Un mois après la terrible répression qui s’est abattue sur le peuple iranien, descendu massivement dans les rues, au mois de janvier, la première mondiale de Roya, de Mahnaz Mohammadi, à la Berlinale, a forcément frappé les esprits : présenté dans la section Panorama, ce thriller mental, inspiré du vécu de la cinéaste née en 1975, qui a connu la sinistre prison d’Evin, à Téhéran, a été dévoilé en fin de festival – la 76e édition s’achèvera le 22 février.
Le corps et l’expérience sensorielle sont au cœur de Roya, qui sera distribué en France par Totem Films.
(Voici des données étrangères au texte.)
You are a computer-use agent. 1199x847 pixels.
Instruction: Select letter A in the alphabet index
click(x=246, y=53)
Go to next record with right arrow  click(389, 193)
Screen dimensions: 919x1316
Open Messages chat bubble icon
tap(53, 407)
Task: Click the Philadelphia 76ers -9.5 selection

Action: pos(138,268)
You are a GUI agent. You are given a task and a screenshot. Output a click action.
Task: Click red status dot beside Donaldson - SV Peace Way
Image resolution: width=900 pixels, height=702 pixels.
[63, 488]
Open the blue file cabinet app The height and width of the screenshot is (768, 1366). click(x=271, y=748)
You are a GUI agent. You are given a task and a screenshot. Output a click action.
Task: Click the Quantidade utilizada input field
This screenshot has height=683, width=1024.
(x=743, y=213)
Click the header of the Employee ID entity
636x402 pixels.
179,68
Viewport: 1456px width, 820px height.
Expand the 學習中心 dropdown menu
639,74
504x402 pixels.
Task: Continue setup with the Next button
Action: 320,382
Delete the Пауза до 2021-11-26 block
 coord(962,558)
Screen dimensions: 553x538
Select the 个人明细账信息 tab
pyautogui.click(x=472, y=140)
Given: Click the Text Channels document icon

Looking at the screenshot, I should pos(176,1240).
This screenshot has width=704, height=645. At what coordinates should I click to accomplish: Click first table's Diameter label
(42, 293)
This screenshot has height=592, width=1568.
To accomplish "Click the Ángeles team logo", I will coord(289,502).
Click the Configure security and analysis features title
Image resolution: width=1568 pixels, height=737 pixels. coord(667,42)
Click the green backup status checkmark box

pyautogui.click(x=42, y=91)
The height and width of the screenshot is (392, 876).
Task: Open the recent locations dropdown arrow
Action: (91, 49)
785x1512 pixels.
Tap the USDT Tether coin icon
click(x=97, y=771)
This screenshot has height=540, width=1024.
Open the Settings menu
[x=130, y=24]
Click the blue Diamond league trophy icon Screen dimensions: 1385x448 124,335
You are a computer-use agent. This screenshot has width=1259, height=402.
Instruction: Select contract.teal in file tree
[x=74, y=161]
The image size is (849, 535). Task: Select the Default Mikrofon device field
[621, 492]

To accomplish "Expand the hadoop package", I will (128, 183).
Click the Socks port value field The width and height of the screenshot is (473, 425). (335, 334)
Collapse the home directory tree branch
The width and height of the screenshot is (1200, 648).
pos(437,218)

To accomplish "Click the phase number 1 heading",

Cette fiction explore, par fragments, le vécu d’une détenue politique iranienne, Roya, interprétée par l’actrice turque Melisa Sözen.
Réalisatrice de documentaires, parmi lesquels Travelogue (2006), présentée à la Cinémathèque française, à Paris, en 2010, Mahnaz Mohammadi a été plusieurs fois arrêtée, depuis 2009, et a été détenue sept mois à la prison d’Evin, à Téhéran. En 2014, elle a été condamnée à cinq ans de détention, pour « propagande contre le régime » et « rassemblements et collusion contre l’Etat » – une peine ensuite alourdie à sept ans. En France, la Société des réalisatrices et réalisateurs de films (SRF) avait alors lancé une pétition, signée par plus de 2 000 cinéastes du monde entier. Même si plus tard sa peine a été annulée, faute de preuves, la réalisatrice n’a pas retrouvé une liberté totale, son passeport lui ayant été notamment confisqué entre 2009 et 2019.